For liquid samples, the sensor showed sensitivity ranging from 355 to 8426 nA/mM and correlation coefficients ranging from 0.947 to 0.982 for concentrations between 1 and 500 µM, and sensitivity ranging from 8.98 to 38.64 nA/mM with correlation coefficients from 0.944 to 0.98 for concentrations between 1 and 25 mM. When analyzing vapor samples, the sensor exhibited sensitivity ranging from 332 to 1056 nA/mM and correlation coefficients ranging from 0.92 to 0.96 for concentrations between 1 and 500 µM, and sensitivity ranging from 7.76 to 38.8 nA/mM with correlation coefficients from 0.94 to 0.99 for concentrations between 1 and 25 mM. The sensor demonstrated a fast response time of 30–50 s and an impressive limit of detection as low as 0.03 µM.
The results showed that the sensor's performance was optimal with the four-layer surface modification (N + N + E + N). This surface modification will be used for the development of a future breath acetone detection device that can be used for diabetes monitoring.
This research highlights Nafion's effectiveness as a solid-state electrolyte for enzymatic acetone sensing, making it suitable for integration into multiplexed sensing applications. This simplifies the development of handheld devices, especially for diabetes monitoring.
Given the enzymatic nature of this sensor, precise calibration is imperative because the enzyme's lactate content depletes during sensor operation. Complete lactate consumption would hinder sensor reusability. Hence, our approach involved commencing with low concentrations and gradually increasing them to ensure continuous enzyme availability, thus facilitating sustained sensor functionality across various concentrations. Despite encountering inaccuracies in certain trends, we addressed such instances by introducing a fresh electrode to ensure comprehensive coverage of the concentration spectrum and validate trends through experimentation. Ultimately, we maintain confidence in the accuracy and practicality of our calibration method, particularly considering the disposable nature of this sensor.
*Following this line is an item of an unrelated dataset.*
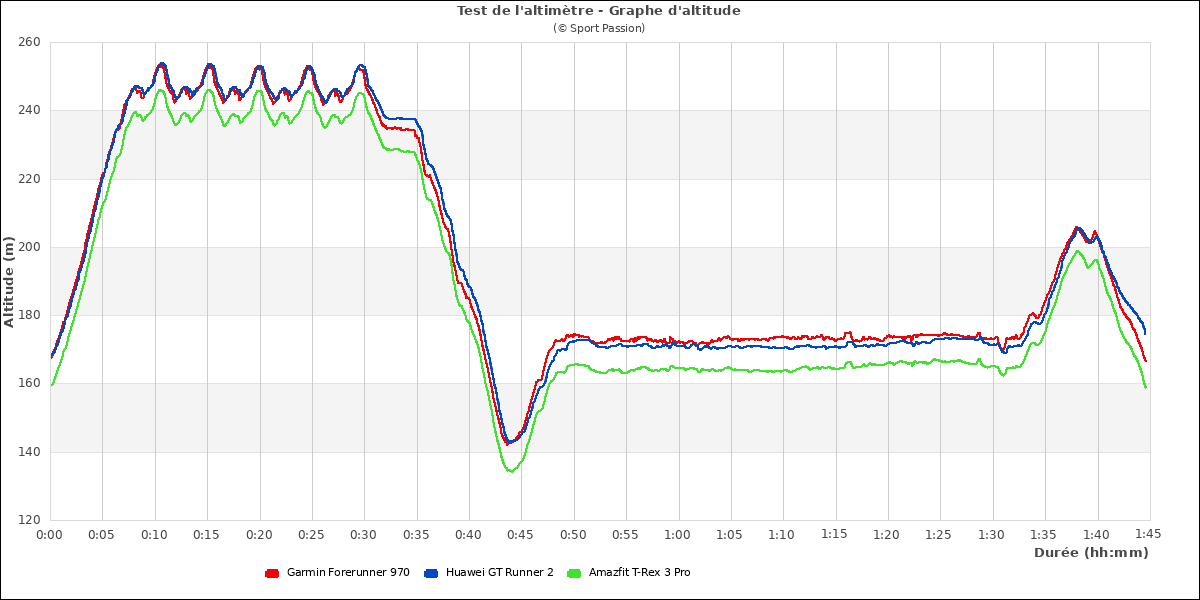1200x600 pixels.
Task: Click the 200 label on the altitude axis
Action: coord(28,247)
In practical scenarios, like measuring breath acetone, the sensor will be employed for a single sample and situation, similar to the usage of blood glucose strips.
In the future, a complete device incorporating an enzyme-based acetone sensor will be designed for measuring breath acetone within the physiological range, offering potential benefits for diabetes monitoring. As part of our ongoing work, some interference tests have been already performed, which include detecting CO_2_, O_2_, water vapor, methane, ethanol, and hydrogen. Initial results indicate that the acetone sensor remains stable even after exposure to these interference gases, showing no noticeable changes in response to varying concentrations of these interfering substances.